The convention is old, predating the web and modern source hosting by decades. Software distributed on tape and disk has long carried a top-level file explaining what the package is and how to install it, with names such as README, READ.ME, README.TXT, and README.1ST. A small but deliberate trick underlies the all-capitals spelling: in directory listings that sort alphabetically and place uppercase letters before lowercase, a file named in capitals floats to the top of the list, right where a newcomer’s eye lands first. The README is, in effect, designed to be impossible to miss.
What a good README contains has stabilized into a recognizable shape. It typically opens with a one-line description of the project and what problem it solves, then covers installation, a minimal usage example, and pointers to fuller documentation. GitHub’s guidance frames the README as part of a small family of community files, observing that “a README, along with a repository license, citation file, contribution guidelines, and a code of conduct, communicates expectations for your project and helps you manage contributions.” A README that answers “what is this, why should I care, and how do I start” has done its core job.

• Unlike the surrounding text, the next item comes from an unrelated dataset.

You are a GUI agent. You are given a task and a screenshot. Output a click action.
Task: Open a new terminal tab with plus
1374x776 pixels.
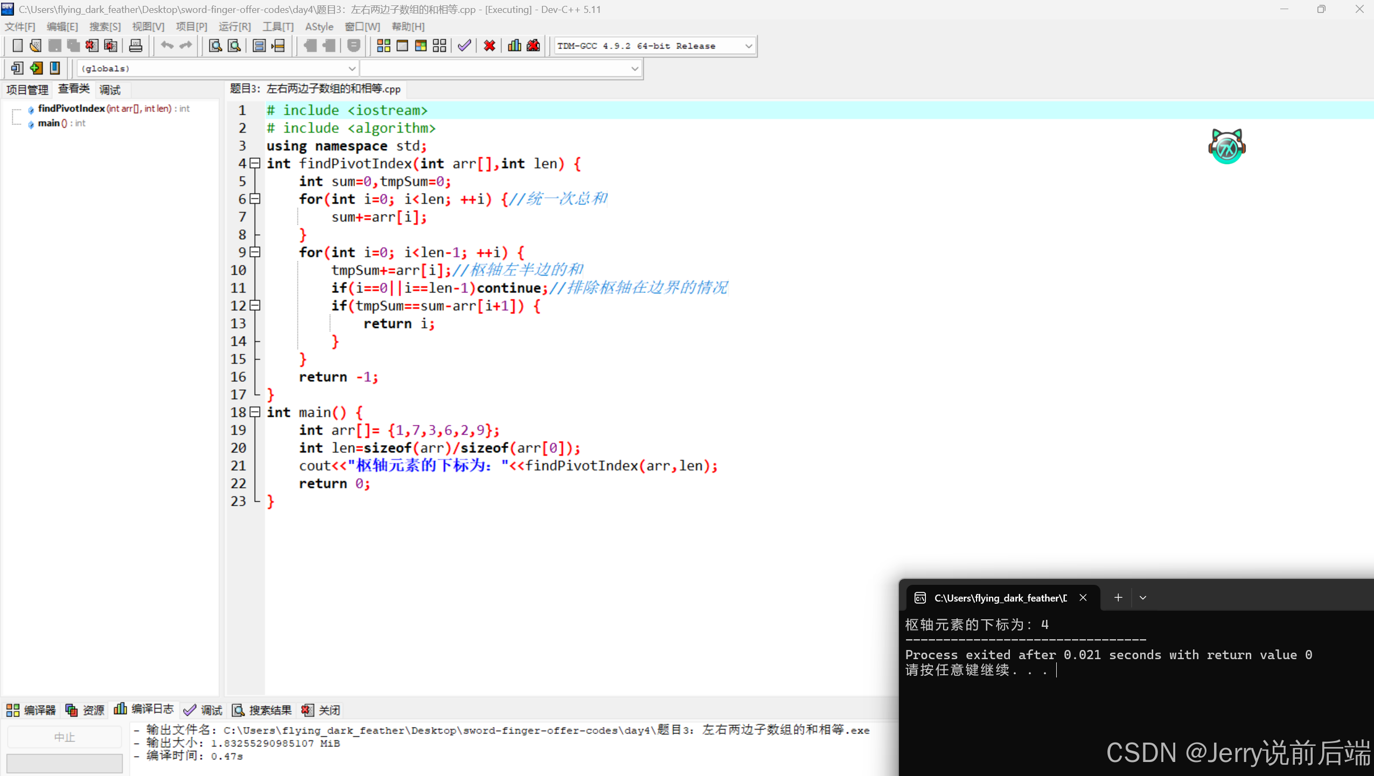(1118, 598)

Source-hosting platforms turned the convention into infrastructure. GitHub recognizes and automatically surfaces a README placed in a few standard locations, and the docs spell out the precedence: “if a repository contains more than one README file, then the file shown is chosen from locations in the following order: the .github directory, then the repository’s root directory, and finally the docs directory.” Because the README is rendered, usually from Markdown, into a formatted page at the top of the repository, it has become the de facto home page of millions of projects, blurring the line between documentation and marketing.
The platform era also added practical guidance that reflects how READMEs are consumed. GitHub recommends using relative links rather than absolute ones to refer to other files in the repository, since “absolute links may not work in clones of your repository,” and advises that “a README should only contain information necessary for developers to get started using and contributing to your project,” with deeper material moved into a wiki or dedicated docs. The README is meant to be the orientation, not the manual.
Taken together, the README is a tiny convention with outsized influence on how software is adopted. It is the place where a project’s culture, clarity, and care are visible at a glance, and it is the single document most likely to determine whether a passing developer becomes a user, a contributor, or neither.